* [WHAT TO WORK ON]:
Pick out and copy every line of the records below that contains the word "perform".

(Word and element locating data)
## BEGIN

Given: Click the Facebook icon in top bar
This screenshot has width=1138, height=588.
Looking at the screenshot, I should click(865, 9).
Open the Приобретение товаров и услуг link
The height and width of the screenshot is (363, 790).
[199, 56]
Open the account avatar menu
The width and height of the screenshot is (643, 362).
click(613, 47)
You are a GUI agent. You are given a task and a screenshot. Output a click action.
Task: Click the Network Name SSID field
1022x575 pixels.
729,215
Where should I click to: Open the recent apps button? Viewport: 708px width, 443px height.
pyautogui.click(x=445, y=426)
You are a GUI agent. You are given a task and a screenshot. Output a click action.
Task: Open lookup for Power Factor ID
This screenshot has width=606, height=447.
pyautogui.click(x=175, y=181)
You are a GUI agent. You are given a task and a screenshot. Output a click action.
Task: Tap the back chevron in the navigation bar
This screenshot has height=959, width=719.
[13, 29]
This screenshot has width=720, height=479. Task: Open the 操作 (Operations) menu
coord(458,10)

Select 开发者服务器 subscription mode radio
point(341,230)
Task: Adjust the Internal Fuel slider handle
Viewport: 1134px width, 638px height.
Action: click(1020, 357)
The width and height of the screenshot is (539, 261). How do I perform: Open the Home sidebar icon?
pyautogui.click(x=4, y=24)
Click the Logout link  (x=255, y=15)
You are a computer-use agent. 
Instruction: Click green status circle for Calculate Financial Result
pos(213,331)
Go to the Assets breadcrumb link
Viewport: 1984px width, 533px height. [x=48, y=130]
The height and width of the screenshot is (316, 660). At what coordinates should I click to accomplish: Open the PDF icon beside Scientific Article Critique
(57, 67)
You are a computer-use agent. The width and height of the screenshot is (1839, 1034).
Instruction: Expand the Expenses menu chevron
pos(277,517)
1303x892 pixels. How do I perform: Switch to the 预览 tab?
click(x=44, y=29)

## END

* [WORKED ANSWER]:
The width and height of the screenshot is (539, 261). How do I perform: Open the Home sidebar icon?
1303x892 pixels. How do I perform: Switch to the 预览 tab?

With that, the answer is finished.